Figure 1.. Pooled Hazard Ratios (HRs) for Overall Survival With Immunotherapy vs Conventional Therapy

Size of boxes indicates proportional weight of each trial. Diamonds indicate point estimates and 95% CIs of the combined result. ^aPatients were treated by phased regimen. ^bPatients were treated by concurrent regimen.

Figure 2.. Survival Analysis of Patients Stratified by Programmed Cell Death Ligand 1 (PD-L1) Expression or Tumor Mutation Burden (TMB)

A, Progression-free survival curves were plotted for patients stratified by PD-L1 expression in cohort 1. B, Overall survival curves were plotted for patients stratified by PD-L1 expression in the OAK trial. C, Progression-free survival curves were plotted for patients stratified by tumor mutation burden in cohort 1. D, Overall survival curves were plotted for patients stratified by tumor mutation burden in cohort 2. Crosses indicate censoring of data. HR indicates hazard ratio.

Figure 3.. Joint Association of Programmed Cell Death Ligand 1 (PD-L1) Expression and Tumor Mutation Burden (TMB) With Survival in Checkpoint Blockade

A and B, Patient tumor tissues were quantified by whole-exome sequencing (WES) and receiver operating characteristic curves were plotted for sensitivity vs 1 − specificity of 1-year progression-free survival (A) and 3-year progression-free survival (B). C and D, Patient tumor tissues were quantified by Memorial Sloan Kettering–Integrated Mutation Profiling of Actionable Cancer Targets (MSK-IMPACT) sequencing and receiver operating characteristic curves were plotted for sensitivity vs 1 − specificity of 1-year progression-free survival (C) and 3-year progression-free survival (D). AUC indicates area under the receiver operating characteristic curve.
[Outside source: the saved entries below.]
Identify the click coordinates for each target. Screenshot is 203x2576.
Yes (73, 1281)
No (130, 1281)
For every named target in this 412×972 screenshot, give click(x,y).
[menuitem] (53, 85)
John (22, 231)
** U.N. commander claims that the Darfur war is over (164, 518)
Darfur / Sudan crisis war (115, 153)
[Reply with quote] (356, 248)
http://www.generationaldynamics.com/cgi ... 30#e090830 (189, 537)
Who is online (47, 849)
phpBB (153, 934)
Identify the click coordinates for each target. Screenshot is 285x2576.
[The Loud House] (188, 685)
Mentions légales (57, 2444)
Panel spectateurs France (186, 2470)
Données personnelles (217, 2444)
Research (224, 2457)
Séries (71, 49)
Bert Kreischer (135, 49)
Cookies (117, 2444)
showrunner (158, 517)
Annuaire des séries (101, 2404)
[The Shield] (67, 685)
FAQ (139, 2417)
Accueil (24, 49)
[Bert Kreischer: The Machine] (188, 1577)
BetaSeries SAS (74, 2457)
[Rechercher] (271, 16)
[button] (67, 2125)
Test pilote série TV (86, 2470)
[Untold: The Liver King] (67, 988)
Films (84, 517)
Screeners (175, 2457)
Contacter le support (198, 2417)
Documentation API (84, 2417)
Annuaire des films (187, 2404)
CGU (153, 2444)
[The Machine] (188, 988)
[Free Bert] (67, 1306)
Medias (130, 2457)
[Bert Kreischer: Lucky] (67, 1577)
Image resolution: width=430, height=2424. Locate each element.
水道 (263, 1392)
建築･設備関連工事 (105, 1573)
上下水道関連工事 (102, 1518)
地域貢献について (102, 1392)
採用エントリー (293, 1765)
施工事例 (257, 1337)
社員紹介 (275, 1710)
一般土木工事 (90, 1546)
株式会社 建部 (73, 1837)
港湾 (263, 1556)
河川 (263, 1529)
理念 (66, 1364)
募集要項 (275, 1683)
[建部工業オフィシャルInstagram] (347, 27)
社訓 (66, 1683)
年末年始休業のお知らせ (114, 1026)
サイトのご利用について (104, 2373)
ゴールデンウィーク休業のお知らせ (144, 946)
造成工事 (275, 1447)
Figure 4.. Landscape of the Immune Cells in Non–Small Cell Lung Cancer

A, Cellular interaction of immune cell types. B, The heatmap representation of the unsupervised clustering of immune cells. EGFR indicates epidermal growth factor receptor; KRAS, Kirsten rat sarcoma viral oncogene homologue; LUAD, lung adenocarcinoma; LUSC, lung squamous cell carcinoma; NK, natural killer; and TMB, tumor mutation burden.

Figure 5.. Individual Gene Alterations Associated With Response and Molecular Features in Checkpoint Blockade

LUAD indicates lung adenocarcinoma; LUSC, lung squamous cell carcinoma; PD-L1, programmed cell death ligand 1; PFS, progression-free survival; SNV, single-nucleotide variants; and TMB, tumor mutation burden.